Le 14 mars 2018, Bruno Le Maire a récidivé en annonçant avoir assigné en justice Google et Apple pour « pratiques commerciales abusives », là encore après une enquête de la DGGCCRF qui a mis en lumière l’existence d’un « déséquilibre significatif » entre, d’une part, les places de marché sur smartphone des deux acteurs, l’AppStore et Google Play et, d’autre part, les développeurs d’applications. Ces derniers se voient imposer unilatéralement des paliers tarifaires pour la facturation de leurs applications et doivent communiquer les informations liées à leurs utilisateurs sans réciprocité de la part des plateformes. Si Google et Apple sont reconnus coupables, ils devront payer chacun une amende de 2 millions d’euros.
Sources :
- « Pourquoi Bercy assigne Amazon en justice », Aurélie Lebelle, leparisien.fr, 18 décembre 2017.
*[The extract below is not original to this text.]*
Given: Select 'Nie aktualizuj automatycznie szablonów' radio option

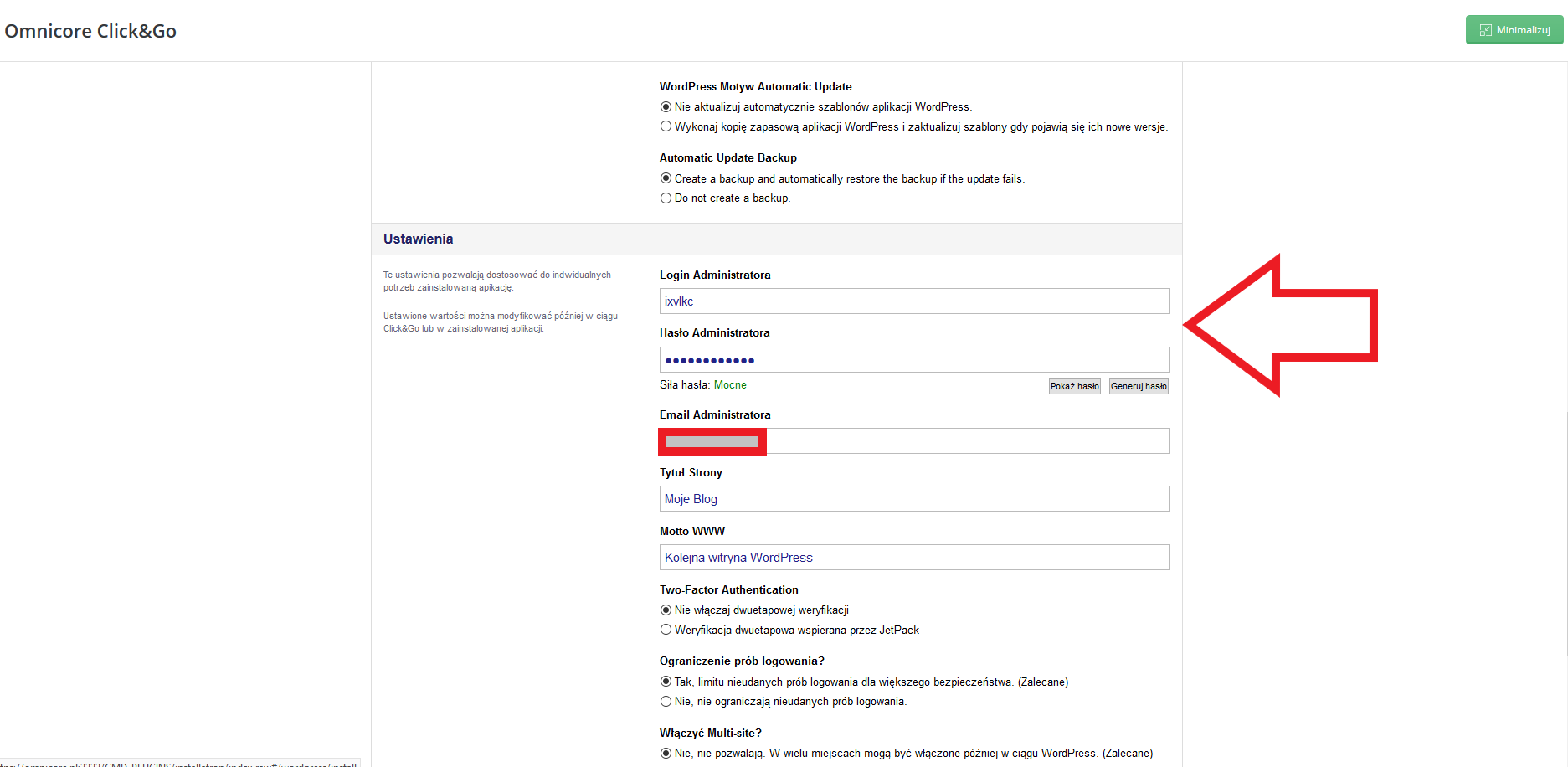Looking at the screenshot, I should [x=666, y=107].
- « Amazon conclut un accord avec le fisc français », Elsa Dicharry, Philippe Bertrand, Les Echos, 6 février 2018.
- « Amazon solde son litige avec le fisc », Keren Lentschner, Le Figaro, 6 février 2018.
- « L’État a assigné Google et Apple en justice », Sébastien Dumoulin, Les Echos, 15 mars 2018.
- « Bruno Le Maire cible Apple et Google », Elsa Bembaron, Le Figaro, 15 mars 2018.
- « L’Europe lance son offensive fiscale contre les géants du numérique », Derek Perrotte, Les Echos, 22 mars 2018.
- « Taxation des Gafa, Grèce : l’Eurogroupe à la recherche de compromis sur les dossiers chauds », Catherine Chatignoux, Derek Perotte, Les Echos, 27 avril 2018.
- « L’Europe divisée sur la taxation des Gafa défendue par la France », A.G., Le Figaro, 30 avril 2018.
- « Taxation des Gafa : la colère française face aux réticences européennes », Gabriel Grésillon, Les Echos, 30 avril 2018.